Beside the code, add a link to a video of your bot playing.
##### Hint: There are many ways to do this, one of which is making a simple ANN and instead of using gradient decent use GA mutation and cross over to update your network.

In [1]:
import random
import time
from typing import List

#making bot for Open AI gym game using ANN and GA to update the weights of network
import gym as gym
import numpy as np
import tensorflow as tf

from gym import Env
from gym.spaces import Discrete, Box
import cv2
import matplotlib.pyplot as plt

In [2]:
#!pip install gym[atari]
#!pip install gym[accept-rom-license]

In [3]:
env = gym.make('ALE/AirRaid-v5', obs_type="grayscale",
               frameskip=4)

env.metadata['video.frames_per_second'] = 120

  logger.warn(


In [4]:
# CNN model for deciding what action to take according to observation
# output = 0 -> noop
# output = 1 -> fire
# output = 2 -> right
# output = 3 -> left
# output = 4 -> rightfire
# output = 5 -> leftfire

model = tf.keras.models.Sequential([
    tf.keras.layers.Conv2D(8, (3, 3), activation='relu'),
    tf.keras.layers.MaxPool2D((2, 2)),
    tf.keras.layers.Conv2D(16, (3, 3), activation='relu'),
    tf.keras.layers.MaxPool2D((2, 2)),
    tf.keras.layers.Conv2D(16, (3, 3), activation='relu'),
    tf.keras.layers.MaxPool2D((2, 2)),
    tf.keras.layers.Flatten(),
    tf.keras.layers.Dense(12, activation='relu'),
    tf.keras.layers.Dense(6, activation='softmax')
])


In [5]:
model.build(input_shape=(None, 70, 70, 1))

In [7]:
number_of_weights = model.count_params()
model.summary()

Model: "sequential"
_________________________________________________________________
 Layer (type)                Output Shape              Param #   
 conv2d (Conv2D)             (None, 68, 68, 8)         80        
                                                                 
 max_pooling2d (MaxPooling2D  (None, 34, 34, 8)        0         
 )                                                               
                                                                 
 conv2d_1 (Conv2D)           (None, 32, 32, 16)        1168      
                                                                 
 max_pooling2d_1 (MaxPooling  (None, 16, 16, 16)       0         
 2D)                                                             
                                                                 
 conv2d_2 (Conv2D)           (None, 14, 14, 16)        2320      
                                                                 
 max_pooling2d_2 (MaxPooling  (None, 7, 7, 16)         0

In [8]:
# model.layers[7].get_weights()[0].shape, model.layers[7].get_weights()[1].shape

# LEARNING PROCESS

In [9]:
#range of values for weights
# Initial range was [-1, 1].
# After some testing and learning the problem,
# I found that [0, 1] is better range, just to make learning faster.
LOW = -1
UP = 1

In [10]:
def create_weight() -> float:
    return random.uniform(LOW, UP)

In [11]:
def create_individual() -> List[float]:
    return [create_weight() for _ in range(number_of_weights)]
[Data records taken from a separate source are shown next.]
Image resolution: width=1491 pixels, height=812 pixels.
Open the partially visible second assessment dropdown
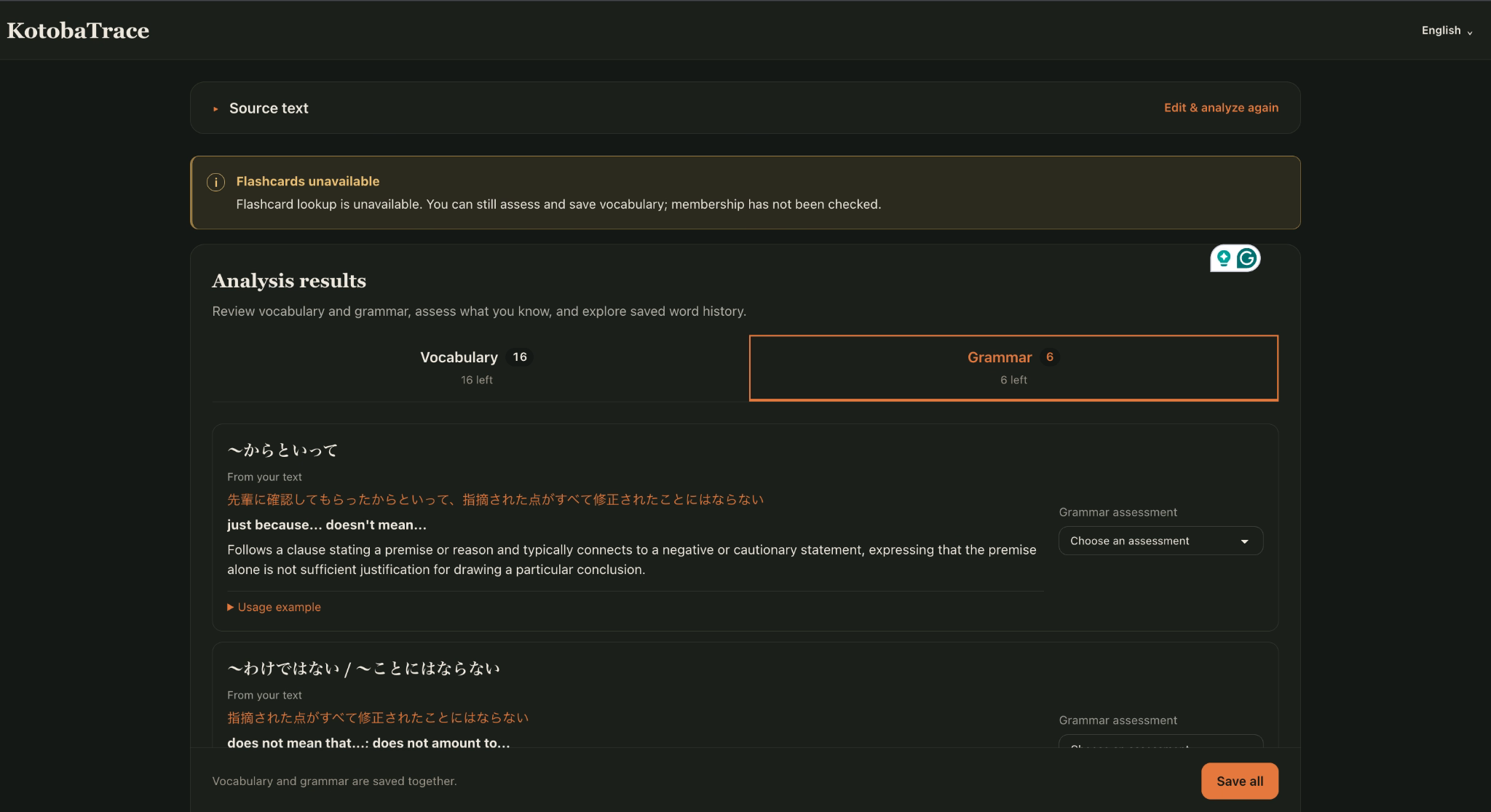pyautogui.click(x=1160, y=741)
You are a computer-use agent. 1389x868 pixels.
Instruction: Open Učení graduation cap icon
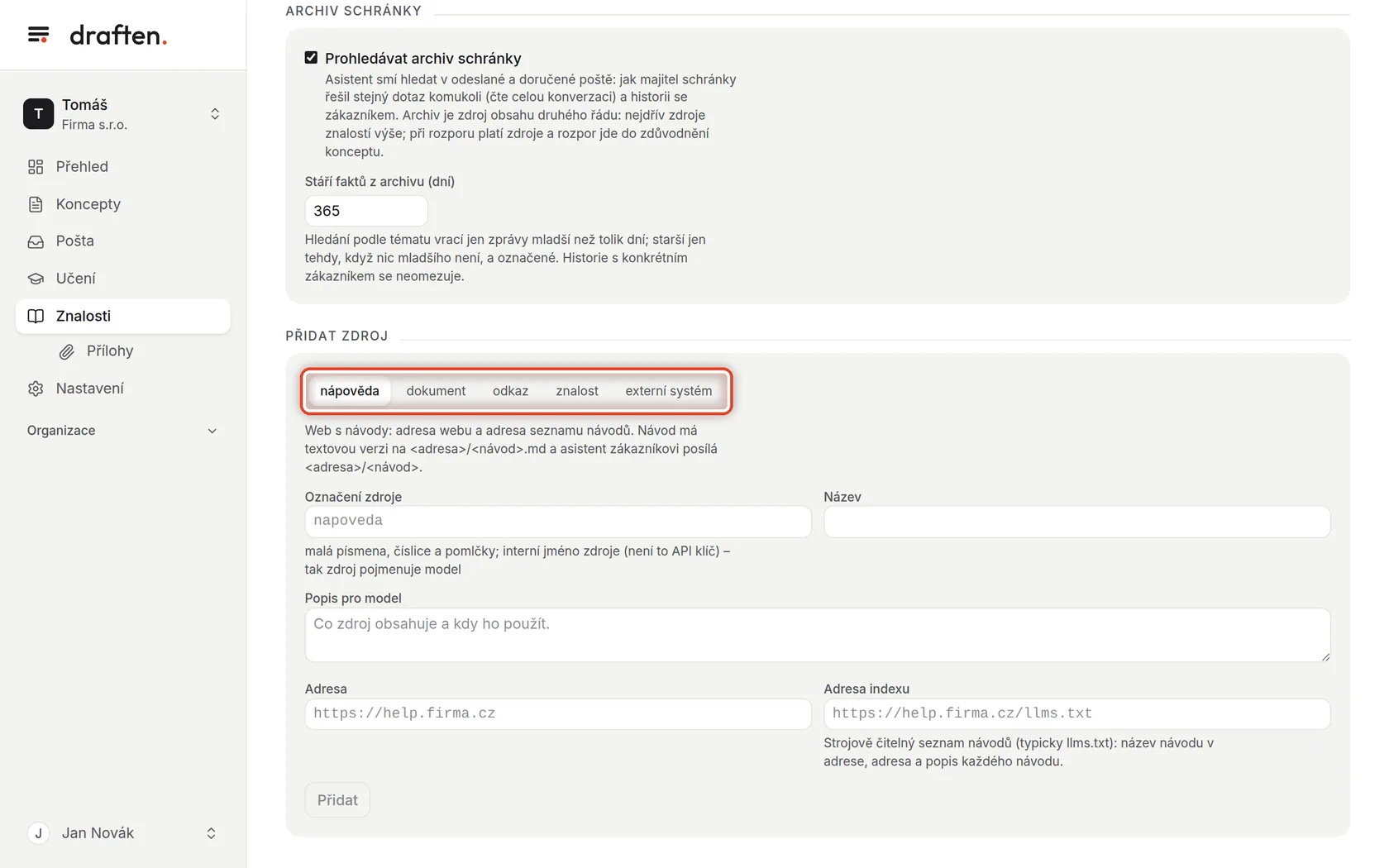pos(36,279)
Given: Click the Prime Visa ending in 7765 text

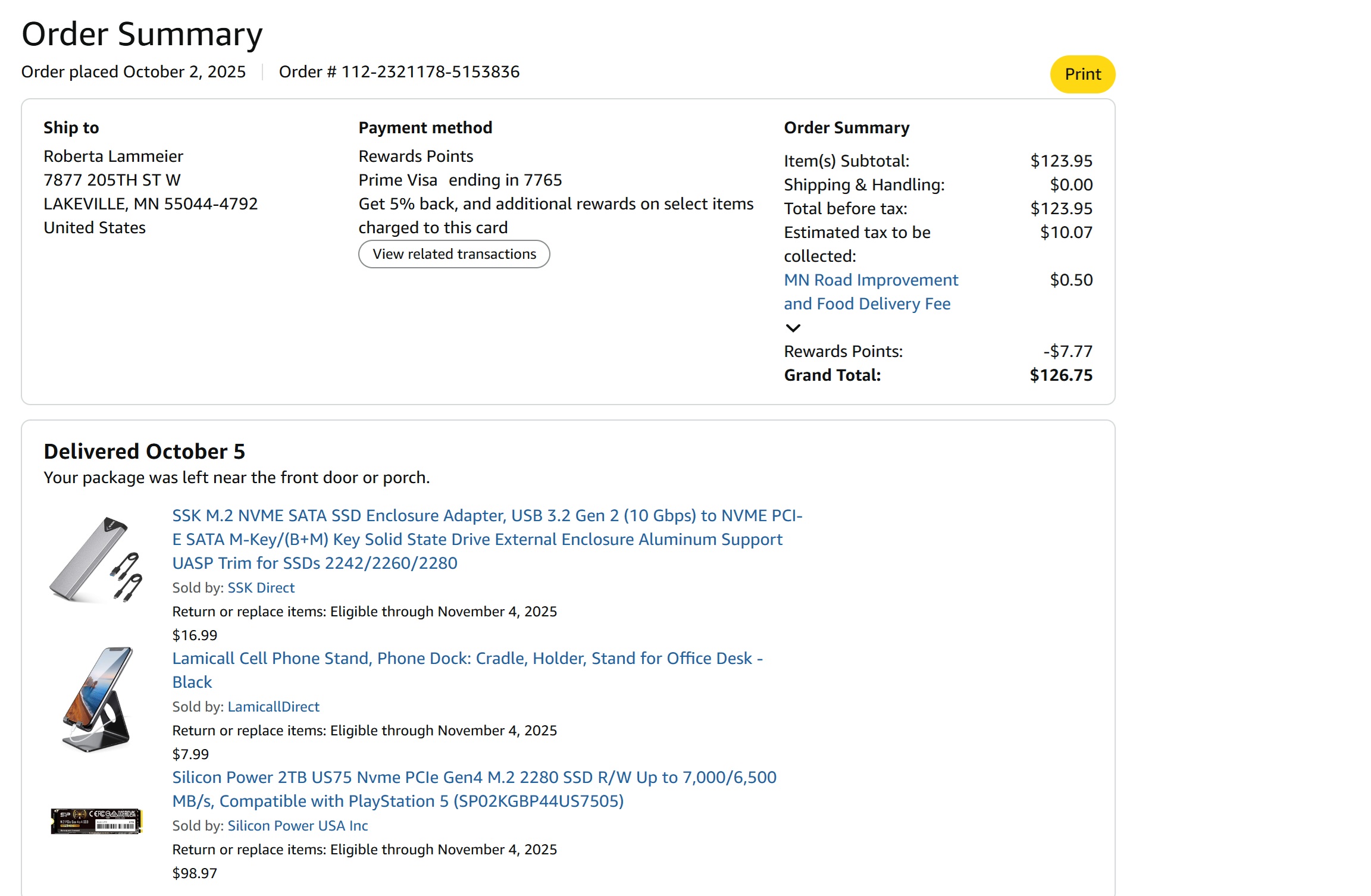Looking at the screenshot, I should (x=459, y=180).
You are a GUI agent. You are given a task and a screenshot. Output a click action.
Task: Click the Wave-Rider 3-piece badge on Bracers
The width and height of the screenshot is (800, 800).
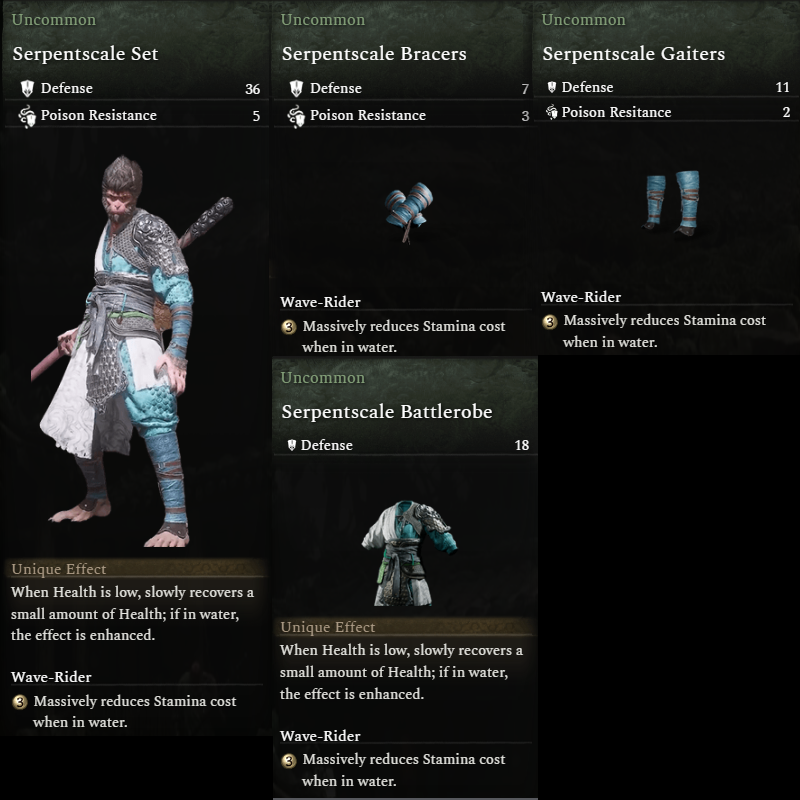pyautogui.click(x=289, y=327)
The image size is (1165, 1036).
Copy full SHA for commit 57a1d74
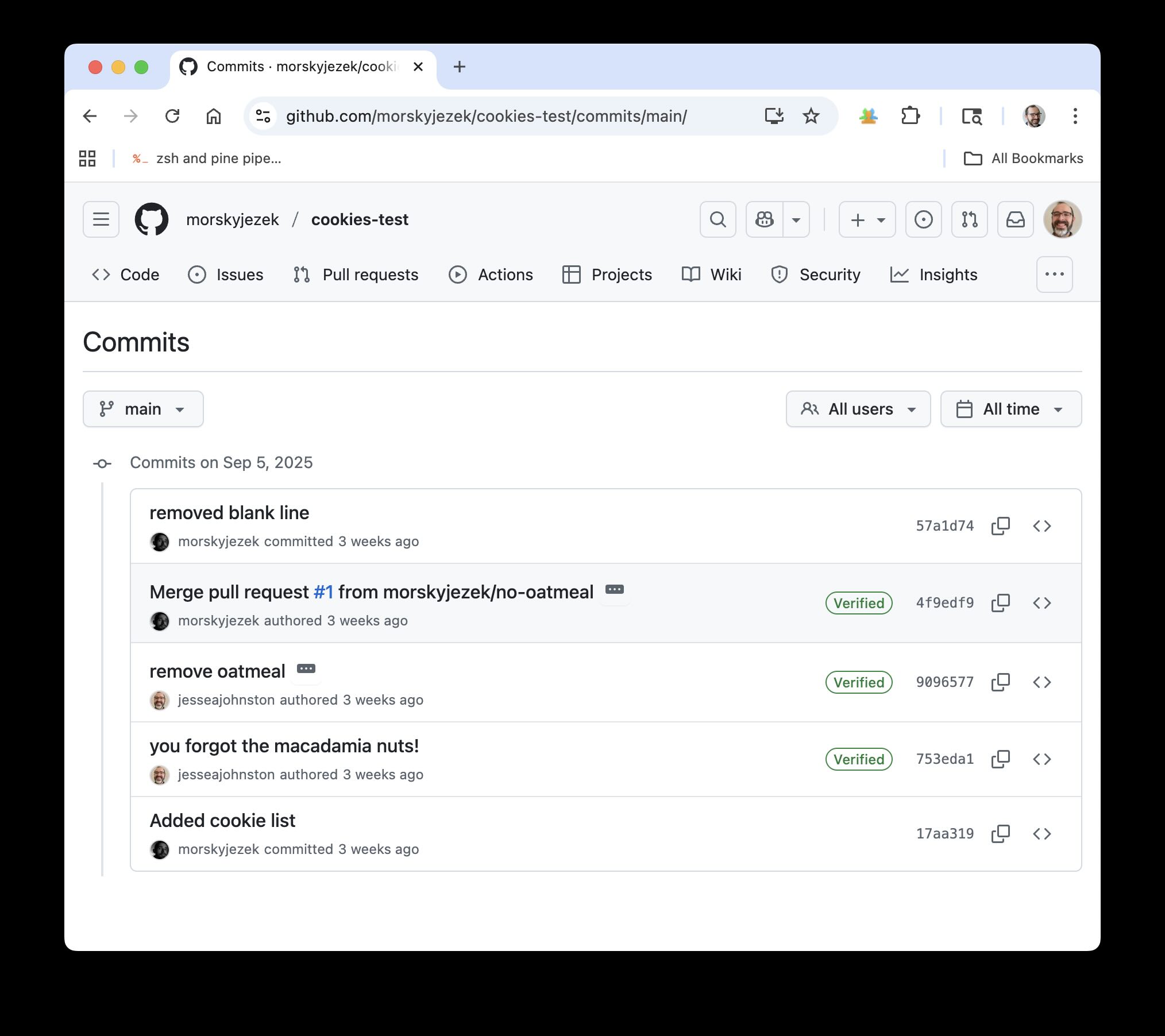tap(1000, 526)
def create_population() -> List[List[float]]:
    return [create_individual() for _ in range(population_size)]

In [12]:
def crossover(parent1: List[float], parent2: List[float]) -> (List[float], List[float]):
    crossover_point = random.randint(0, number_of_weights - 1)
    parent1 = parent1.copy()
    parent2 = parent2.copy()
    if random.random() < p_crossover:
        child1 = parent1[:crossover_point] + parent2[crossover_point:]
        child2 = parent2[:crossover_point] + parent1[crossover_point:]
        return child1, child2
    else:
        return parent1, parent2

In [14]:
def selection(population: List[List[float]]) -> (List[float], List[float]):
    return random.choices(
        population=population,
        k=2)

In [15]:
def mutation(individual) -> List[float]:
    for i in range(number_of_weights):
        if random.random() < p_mutation:
            individual[i] = create_weight()
    return individual

In [16]:
import copy
def run_ga(pop_size: int, gen_limit: int, p_crossover: float, p_mutation: float) -> List[float]:
    print("Creating initial population...")
    population_main = create_population()
    print("Evaluating initial population...")
    population_main.sort(key=fitness, reverse=True)
    print("Main population sorted.")
    print(f"Best fitness, GEN INIT : {fitness(population_main[0])}")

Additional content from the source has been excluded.